-- START ENTRIES PROVIDED --
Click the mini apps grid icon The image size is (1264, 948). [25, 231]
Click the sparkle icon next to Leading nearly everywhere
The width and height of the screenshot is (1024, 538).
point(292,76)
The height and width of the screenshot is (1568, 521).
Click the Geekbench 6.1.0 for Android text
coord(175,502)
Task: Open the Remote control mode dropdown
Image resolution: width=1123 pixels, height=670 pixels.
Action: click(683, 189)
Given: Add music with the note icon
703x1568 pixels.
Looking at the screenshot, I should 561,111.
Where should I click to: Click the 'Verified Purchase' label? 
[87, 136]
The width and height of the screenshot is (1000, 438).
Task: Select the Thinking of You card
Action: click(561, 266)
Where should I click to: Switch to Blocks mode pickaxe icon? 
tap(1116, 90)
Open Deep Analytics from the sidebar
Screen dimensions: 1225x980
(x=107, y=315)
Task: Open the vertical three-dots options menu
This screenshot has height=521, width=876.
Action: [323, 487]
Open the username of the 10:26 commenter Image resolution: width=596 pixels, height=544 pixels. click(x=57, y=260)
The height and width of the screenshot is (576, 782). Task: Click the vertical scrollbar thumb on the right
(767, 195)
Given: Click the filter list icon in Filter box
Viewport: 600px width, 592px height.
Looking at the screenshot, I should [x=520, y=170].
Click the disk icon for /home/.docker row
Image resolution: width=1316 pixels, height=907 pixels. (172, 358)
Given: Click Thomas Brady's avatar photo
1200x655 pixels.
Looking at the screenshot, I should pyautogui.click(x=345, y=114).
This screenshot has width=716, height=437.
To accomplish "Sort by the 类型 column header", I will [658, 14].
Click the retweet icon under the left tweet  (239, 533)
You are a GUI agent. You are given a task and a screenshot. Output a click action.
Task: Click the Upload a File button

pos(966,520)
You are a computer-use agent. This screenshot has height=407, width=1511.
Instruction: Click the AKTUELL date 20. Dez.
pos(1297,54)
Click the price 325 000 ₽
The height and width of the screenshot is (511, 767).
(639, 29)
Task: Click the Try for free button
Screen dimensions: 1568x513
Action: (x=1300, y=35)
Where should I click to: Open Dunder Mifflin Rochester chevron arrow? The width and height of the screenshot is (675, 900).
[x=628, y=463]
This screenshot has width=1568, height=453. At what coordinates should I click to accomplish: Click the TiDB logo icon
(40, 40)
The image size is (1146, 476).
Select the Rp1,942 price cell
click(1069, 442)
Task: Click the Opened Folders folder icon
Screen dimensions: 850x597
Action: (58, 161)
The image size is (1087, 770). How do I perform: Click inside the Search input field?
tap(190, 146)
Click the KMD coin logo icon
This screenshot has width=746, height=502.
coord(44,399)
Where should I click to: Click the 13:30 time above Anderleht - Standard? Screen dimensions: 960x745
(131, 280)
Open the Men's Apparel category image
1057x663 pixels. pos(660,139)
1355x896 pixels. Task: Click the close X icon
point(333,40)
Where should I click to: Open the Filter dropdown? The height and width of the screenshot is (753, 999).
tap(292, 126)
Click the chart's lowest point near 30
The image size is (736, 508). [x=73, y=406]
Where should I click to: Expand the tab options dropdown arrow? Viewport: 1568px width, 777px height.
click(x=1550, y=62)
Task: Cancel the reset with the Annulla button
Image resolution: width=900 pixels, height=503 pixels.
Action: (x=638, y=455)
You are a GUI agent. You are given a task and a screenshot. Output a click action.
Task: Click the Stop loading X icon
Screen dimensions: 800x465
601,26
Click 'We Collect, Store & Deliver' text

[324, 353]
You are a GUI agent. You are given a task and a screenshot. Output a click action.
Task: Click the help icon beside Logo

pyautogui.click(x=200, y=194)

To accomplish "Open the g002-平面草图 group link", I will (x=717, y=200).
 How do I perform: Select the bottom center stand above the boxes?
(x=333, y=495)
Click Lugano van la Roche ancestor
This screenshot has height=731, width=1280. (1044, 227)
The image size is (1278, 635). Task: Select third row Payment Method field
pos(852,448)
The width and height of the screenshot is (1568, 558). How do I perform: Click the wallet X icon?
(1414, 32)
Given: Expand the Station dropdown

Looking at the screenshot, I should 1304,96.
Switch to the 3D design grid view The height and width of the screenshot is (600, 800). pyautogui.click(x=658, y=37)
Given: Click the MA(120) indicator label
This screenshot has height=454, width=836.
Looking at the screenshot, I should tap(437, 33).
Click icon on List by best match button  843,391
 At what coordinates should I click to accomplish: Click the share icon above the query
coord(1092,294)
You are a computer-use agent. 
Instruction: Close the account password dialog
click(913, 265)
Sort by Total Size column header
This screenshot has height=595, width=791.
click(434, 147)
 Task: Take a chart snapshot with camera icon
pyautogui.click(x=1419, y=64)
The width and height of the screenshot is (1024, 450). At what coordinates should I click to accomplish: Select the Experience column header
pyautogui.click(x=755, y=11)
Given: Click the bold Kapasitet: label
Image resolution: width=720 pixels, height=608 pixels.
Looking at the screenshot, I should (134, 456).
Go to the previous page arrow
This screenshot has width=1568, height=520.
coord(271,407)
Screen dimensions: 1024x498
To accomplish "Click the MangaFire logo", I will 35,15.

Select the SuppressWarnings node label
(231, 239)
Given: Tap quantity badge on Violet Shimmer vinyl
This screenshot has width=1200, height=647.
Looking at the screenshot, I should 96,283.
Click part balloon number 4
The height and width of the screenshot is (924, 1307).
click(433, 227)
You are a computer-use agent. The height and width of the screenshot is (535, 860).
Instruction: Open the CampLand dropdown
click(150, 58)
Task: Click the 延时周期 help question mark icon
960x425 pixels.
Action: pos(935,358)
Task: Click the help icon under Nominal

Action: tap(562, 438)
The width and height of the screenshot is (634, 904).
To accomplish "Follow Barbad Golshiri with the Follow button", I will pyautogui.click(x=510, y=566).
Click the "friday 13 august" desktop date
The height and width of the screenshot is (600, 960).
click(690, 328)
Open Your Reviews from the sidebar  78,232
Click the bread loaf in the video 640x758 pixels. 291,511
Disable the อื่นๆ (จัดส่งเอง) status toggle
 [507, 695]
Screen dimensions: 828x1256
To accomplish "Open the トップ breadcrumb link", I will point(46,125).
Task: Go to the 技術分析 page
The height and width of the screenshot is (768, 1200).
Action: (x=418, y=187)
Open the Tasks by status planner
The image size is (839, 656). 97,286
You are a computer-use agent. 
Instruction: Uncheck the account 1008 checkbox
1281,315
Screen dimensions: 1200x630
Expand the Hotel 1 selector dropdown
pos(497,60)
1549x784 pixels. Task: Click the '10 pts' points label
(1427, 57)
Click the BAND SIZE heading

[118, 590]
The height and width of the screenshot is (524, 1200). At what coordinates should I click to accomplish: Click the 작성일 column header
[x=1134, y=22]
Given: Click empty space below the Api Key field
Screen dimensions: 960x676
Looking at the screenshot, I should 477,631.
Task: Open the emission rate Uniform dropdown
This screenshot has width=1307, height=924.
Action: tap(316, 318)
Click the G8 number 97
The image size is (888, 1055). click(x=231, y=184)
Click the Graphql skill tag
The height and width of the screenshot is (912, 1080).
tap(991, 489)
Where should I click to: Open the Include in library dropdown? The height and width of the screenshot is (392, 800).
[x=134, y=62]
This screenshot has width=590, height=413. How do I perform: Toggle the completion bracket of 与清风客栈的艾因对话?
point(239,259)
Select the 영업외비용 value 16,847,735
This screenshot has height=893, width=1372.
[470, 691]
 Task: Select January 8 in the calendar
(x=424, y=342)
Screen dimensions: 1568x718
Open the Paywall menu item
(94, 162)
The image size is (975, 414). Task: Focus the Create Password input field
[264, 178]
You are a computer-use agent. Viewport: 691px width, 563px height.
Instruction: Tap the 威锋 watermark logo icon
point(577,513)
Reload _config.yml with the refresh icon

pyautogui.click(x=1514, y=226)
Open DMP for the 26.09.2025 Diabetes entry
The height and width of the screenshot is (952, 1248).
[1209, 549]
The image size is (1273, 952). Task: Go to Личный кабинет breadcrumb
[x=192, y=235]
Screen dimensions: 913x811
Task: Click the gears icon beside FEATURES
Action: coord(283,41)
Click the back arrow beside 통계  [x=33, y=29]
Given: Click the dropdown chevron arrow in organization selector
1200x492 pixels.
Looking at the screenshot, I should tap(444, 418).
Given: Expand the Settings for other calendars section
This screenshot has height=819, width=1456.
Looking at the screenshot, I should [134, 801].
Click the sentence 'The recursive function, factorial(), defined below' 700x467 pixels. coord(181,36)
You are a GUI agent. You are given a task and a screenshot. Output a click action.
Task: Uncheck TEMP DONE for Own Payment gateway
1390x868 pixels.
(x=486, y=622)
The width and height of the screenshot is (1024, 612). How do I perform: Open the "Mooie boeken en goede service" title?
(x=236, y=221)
-- END ENTRIES PROVIDED --
● WORK REQUIRED
Reproduce the lines starting at the one containing "The width and height of the screenshot is (634, 904)." and ending at the one containing "[x=134, y=62]", substituting "drop-down list" for every occurrence of "dropdown" and changing nothing else.

● FINISHED EXERCISE
The width and height of the screenshot is (634, 904).
To accomplish "Follow Barbad Golshiri with the Follow button", I will pyautogui.click(x=510, y=566).
Click the "friday 13 august" desktop date
The height and width of the screenshot is (600, 960).
click(690, 328)
Open Your Reviews from the sidebar  78,232
Click the bread loaf in the video 640x758 pixels. 291,511
Disable the อื่นๆ (จัดส่งเอง) status toggle
 [507, 695]
Screen dimensions: 828x1256
To accomplish "Open the トップ breadcrumb link", I will point(46,125).
Task: Go to the 技術分析 page
The height and width of the screenshot is (768, 1200).
Action: (x=418, y=187)
Open the Tasks by status planner
The image size is (839, 656). 97,286
You are a computer-use agent. 
Instruction: Uncheck the account 1008 checkbox
1281,315
Screen dimensions: 1200x630
Expand the Hotel 1 selector drop-down list
pos(497,60)
1549x784 pixels. Task: Click the '10 pts' points label
(1427, 57)
Click the BAND SIZE heading

[118, 590]
The height and width of the screenshot is (524, 1200). At what coordinates should I click to accomplish: Click the 작성일 column header
[x=1134, y=22]
Given: Click empty space below the Api Key field
Screen dimensions: 960x676
Looking at the screenshot, I should 477,631.
Task: Open the emission rate Uniform drop-down list
This screenshot has width=1307, height=924.
Action: tap(316, 318)
Click the G8 number 97
The image size is (888, 1055). click(x=231, y=184)
Click the Graphql skill tag
The height and width of the screenshot is (912, 1080).
tap(991, 489)
Where should I click to: Open the Include in library drop-down list? The height and width of the screenshot is (392, 800).
[x=134, y=62]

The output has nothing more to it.